Oops. No it's not from the pain..

I had been noticing a scab on my forehead for months, maybe longer. I had been told many years ago that the skin on the left side of my face would probably breakdown at some point. I was afraid the scab was a sign of that so I just kept seeing it and pretending it was nothing.

I also hoped it would be noticed during one of my eye exams since it was close to my eye. It never was and oone day I finally decided to mention it. As soon as she saw it she said "That has to be biopsied. It's a lesion but I doubt it's malignant."

It was cancer, the least of all cancers (to my mind), a basal cell carcinoma. A little office surgery was all that was needed. (Looks like it is back or maybe it was not completely removed the first time so I have to be seen again but still, if you have to have a cancer this is the most minimal of all.)

I did nothing for almost two years because I relied on the fact that it was in the pained area. Other than the breaking down of the skin: and it never got bigger or looked worse so how bad could it be even if it was that?, what else could go wrong there? Nothing. So I thought.

I think of this now because one of the sensations I kept getting, a very, very strong itch feeling at the base of my nose, I blamed on the anesthesia dolorosa.

When these itches came, hard and strong, I took an extra pill or two of my pain control medication (not the codeine but an anticonvulsant also used for pain control.) It seemed to help - but then they disappear on their own, often quickly, and reappear at their own will, sometimes just as fast, sometimes hanging on for seconds and minutes. So what stops them? The medication, or just because they want to? I believed the answer was either/or.

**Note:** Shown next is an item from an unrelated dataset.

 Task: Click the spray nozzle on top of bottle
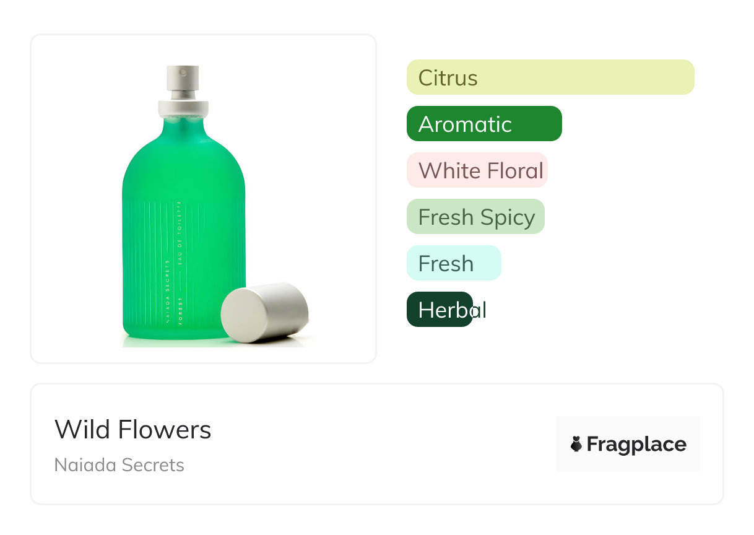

And then the problems with my stimulator started. As I turned down the level of stimulation, the 'tics' still came but when they did they were less fierce. And the lower the level of stimulation, the lower the level of sensation of these itches.

I'll be darned. The implant is causing these, not the phantom pain. It never occurred to me that it could be anything but the damage already there.

Moral of the story: We have to remember that despite our pain we are still prone to all the ills of the world. We cannot let folly (in my case), not wanting to see more doctors, fear of other possible procedures, etc. deter us.

For me a lesson needing to be repeated and hard (hopefully this time)learned.